Security functionality is provided by the WebLogic Security Subsystem (known hereafter as WebLogic Security Framework (WSF)), which provides security services for BEA WebLogic Server V7.0 SP6 with BEA05-107.00 advisory patch and hosted application programs. The WSF is an integral subset of the BEA WebLogic Server product. 

WebLogic Server is made up of various components that may be accessed by clients using various protocols. When a client connects to WebLogic Server to access a WebLogic entity (e.g., application, Enterprise JavaBeans), the various WebLogic Server components first check the security policy with the WSF. This ensures that only authorized callers will be granted access to the WebLogic entity.  WSF allows WebLogic Server components to check access for the following types of entities:  Administrative, Application, Component Object Model, Enterprise Information System, Enterprise JavaBeans, Java Database Connectivity, Java Message Service, Java Naming and Directory Interface, Server, Web (URL), Web Services.

If an entity attempts to access other entities within WebLogic Server, the WSF mediates access based on the access controls configured by a WebLogic Server administrator. The implementation of WSF security policy decisions by the WebLogic Server components is outside the scope of this evaluation.

The TOE specifically includes: The WebLogic Security Framework from WebLogic Server V7.0 SP6 with BEA05-107.00 advisory patch installed, Administration Console GUI, WebLogic Server embedded LDAP, and the WebLogic Security Providers (Authentication, Identity Assertion, Credential Mapping, Authorization, Adjudication, Role Mapping, Auditing).

The TOE does not include: Command line interfaces used after installation, WebLogic Server containers used to enforce access control decisions made via the WSF, or any of the entities mentioned above.

BEA WebLogic Server 8.1 SP5 and SP6

 

The TOE, BEA WebLogic Server® V8.1 SP5 with BEA06-81.01 and BEA05-107.00 security advisory patches, is an application server that provides a foundation for building and integrating distributed multi-tier applications. It centralizes application services, such as Web server functionality, business components, and access to back-end enterprise systems. It implements Java 2 Platform, Enterprise Edition (J2EE) version 1.3 technologies and provides a complete set of services for J2EE components.
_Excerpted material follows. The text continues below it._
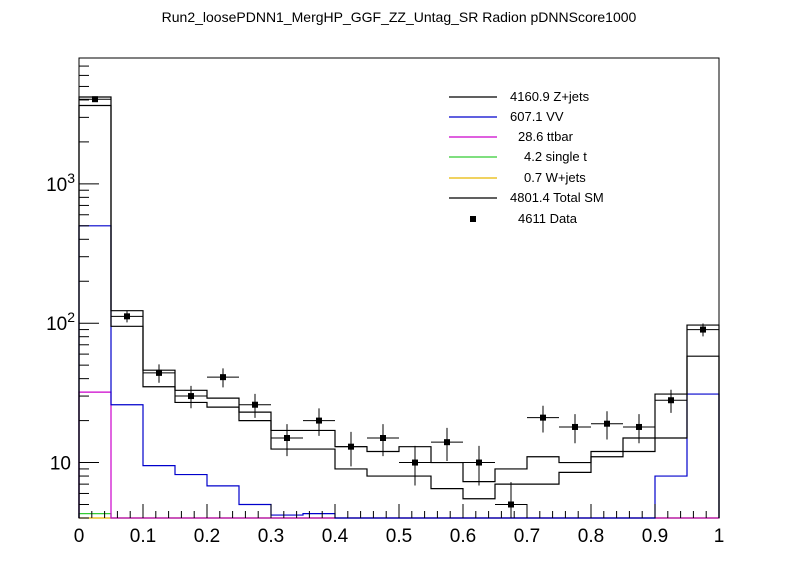 This screenshot has height=575, width=798. Describe the element at coordinates (473, 219) in the screenshot. I see `legend-data-marker` at that location.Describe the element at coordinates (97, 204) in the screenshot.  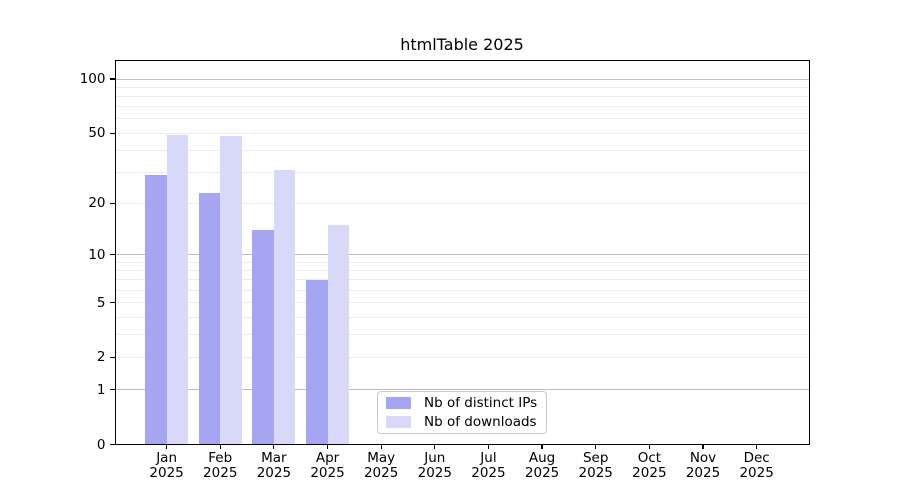
I see `y-tick-label-20: 20` at that location.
WebLogic Server is a Java application designed to run in a Java 2 environment provided by the hosting operating system. The evaluated configuration is supported on BEA JRockit® 1.4.2_08 SDK and Sun Java 2 SDK 1.4.2_08 with Java HotSpot™ Client VM.

The WLS TOE consists of a single WebLogic Server subsystem with the following WebLogic security providers configured: Auditing Provider; Authorization Provider; Adjudication Provider; Role Mapping Provider; Authentication Provider; Identity Assertion Provider; and Credential Mapping Provider.